View source on GitHub

A driver that runs a python policy in a python environment.

Inherits From: Driver

tf_agents.drivers.py_driver.PyDriver(
    env, policy, observers, transition_observers=None, max_steps=None,
    max_episodes=None
)

Used in the notebooks

Used in the tutorials

Args:

  • env: A py_environment.Base environment.
  • policy: A py_policy.Base policy.
  • observers: A list of observers that are notified after every step in the environment. Each observer is a callable(trajectory.Trajectory).
  • transition_observers: A list of observers that are updated after every step in the environment. Each observer is a callable((TimeStep, PolicyStep, NextTimeStep)). The transition is shaped just as trajectories are for regular observers.
  • max_steps: Optional maximum number of steps for each run() call. Also see below. Default: 0.
  • max_episodes: Optional maximum number of episodes for each run() call.
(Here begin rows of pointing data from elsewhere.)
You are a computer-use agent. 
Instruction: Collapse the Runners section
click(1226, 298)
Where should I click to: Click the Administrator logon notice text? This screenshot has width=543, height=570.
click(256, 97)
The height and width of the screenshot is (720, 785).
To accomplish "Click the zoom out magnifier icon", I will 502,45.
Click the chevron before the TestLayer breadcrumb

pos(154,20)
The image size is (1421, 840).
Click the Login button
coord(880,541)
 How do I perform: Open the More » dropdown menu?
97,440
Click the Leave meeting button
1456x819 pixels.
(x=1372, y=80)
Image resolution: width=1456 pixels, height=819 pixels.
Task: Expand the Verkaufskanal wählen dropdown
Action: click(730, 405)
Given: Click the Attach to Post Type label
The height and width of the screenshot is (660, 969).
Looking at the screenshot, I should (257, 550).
At least one of max_steps or max_episodes must be provided. If both are set, run() terminates when at least one of the conditions is satisfied. Default: 0.

Attributes:

  • env
  • observers
  • policy
  • transition_observers

Raises:

  • ValueError: If both max_steps and max_episodes are None.

Methods

run

View source

run(
    time_step, policy_state=()
)

Run policy in environment given initial time_step and policy_state.

Args:

  • time_step: The initial time_step.
  • policy_state: The initial policy_state.

Returns:

A tuple (final time_step, final policy_state).